Availability: The binary code and a short user manual can be freely downloaded from http://www.ebi.ac.uk/~kye/pindel/.
Contact: k.ye/at/lumc.nl; zn1/at/sanger.ac.uk
A major part of the genetic difference between individuals is encoded in the form of structural variations, such as insertions, deletions and duplications. In previous studies, hundreds of large-scale structural variants have been identified using arrayCGH (Iafrate et al., 2004; Sebat et al., 2004). Polymorphic transposon insertions (Bennett et al., 2004) and other short indel polymorphisms (Mills et al., 2006) have been discovered using capillary sequencing reads. Clone-end capillary sequencing provided a means to interrogate the intermediate size structural variations and particularly, the method is able to find relatively large insertion events (Kidd et al., 2008). Whole genome complete sequencing created a more detailed catalog of structural variations for single human individuals (Levy et al., 2007; Wheeler et al., 2008). For example, the de novo assembly of the Venter genome played an essential role in detecting long insertions, deletions and structural rearrangements.
Recent efforts on variant detection have been fueled up by next-gen high throughput sequencing. Using the Illumina platform for a complete sequencing of a human individual, Bentley et al. (2008) reported ~4-million SNPs and ~0.4-million short indels of size 1–16 bp. However, large indel events were not extensively studied by the authors. For the next-gen sequencing data, there are a number of ways to detect long variants, notably assembly (complete de novo or using unmapped reads only), read splitting, read coverage depth analysis, inconsistencies of insert sizes through paired-end mapping, etc. Among these, de novo assembly from short reads perhaps offers the best chance for long indels and structural rearrangements.

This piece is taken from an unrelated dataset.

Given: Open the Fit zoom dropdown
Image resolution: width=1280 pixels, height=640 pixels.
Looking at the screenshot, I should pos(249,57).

There are a number of short read assemblers based on de Bruijn graphs. However, assembly of short read data is most successful when applied to small genoms like bacterial genomes (Chaisson and Pevzner, 2008; Zerbino and Birney, 2008). Above the eukaryotic level, it would be problematic due to repetitive genome regions. Given the current read length of 35–75 bp in the next-gen sequencing platforms, lack of high quality de novo assembly looks like to continue in the near future. Therefore, the need is eminent in the genomic community to develop read mapping related algorithms in order to reliably identify structural variants.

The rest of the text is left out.